» DIRECTION
Reproduce the listing word for word, beginning with the line that contains "This screenshot has" and continuing through the line that contains "Click the large $285.66 trip total amount", both lines included. Leave the pictures out of the answer.

» GIVEN DATA

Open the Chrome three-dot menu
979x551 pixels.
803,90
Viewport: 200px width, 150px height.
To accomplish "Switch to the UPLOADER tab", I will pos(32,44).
* * *
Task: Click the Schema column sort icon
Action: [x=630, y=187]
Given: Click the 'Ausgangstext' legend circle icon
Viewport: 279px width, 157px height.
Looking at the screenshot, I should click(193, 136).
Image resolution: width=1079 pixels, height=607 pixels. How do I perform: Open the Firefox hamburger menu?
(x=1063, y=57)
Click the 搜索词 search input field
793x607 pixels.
---
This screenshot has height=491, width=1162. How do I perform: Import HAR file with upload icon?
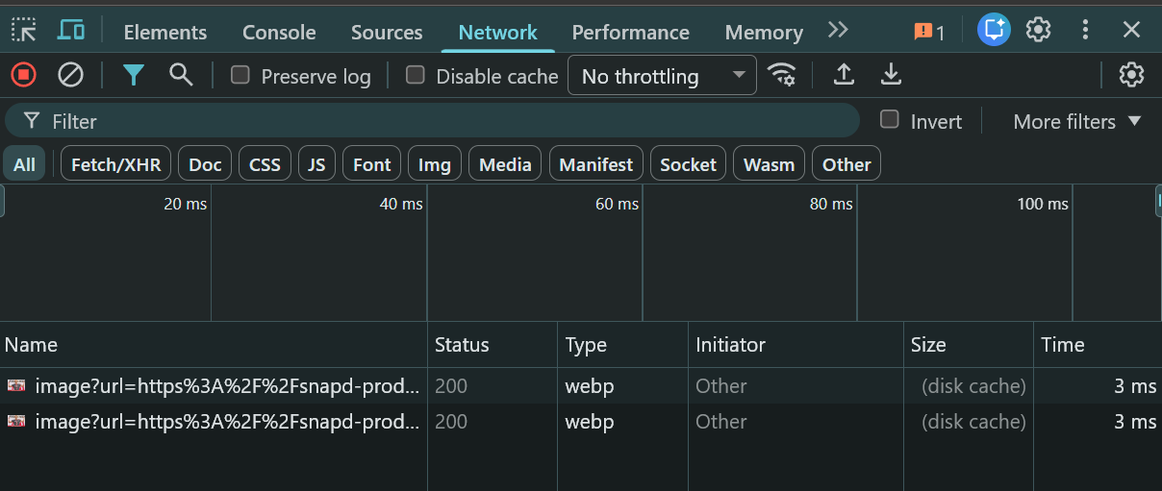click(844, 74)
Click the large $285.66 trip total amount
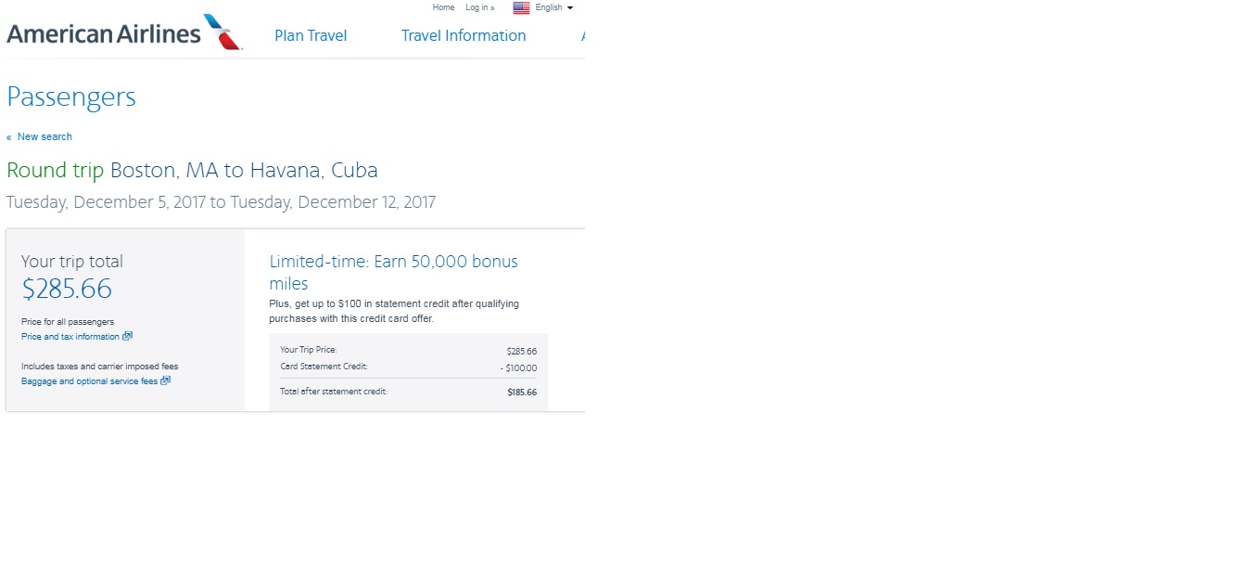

» EXERCISE RESULT
This screenshot has height=491, width=1162. How do I perform: Import HAR file with upload icon?
click(844, 74)
Click the large $285.66 trip total amount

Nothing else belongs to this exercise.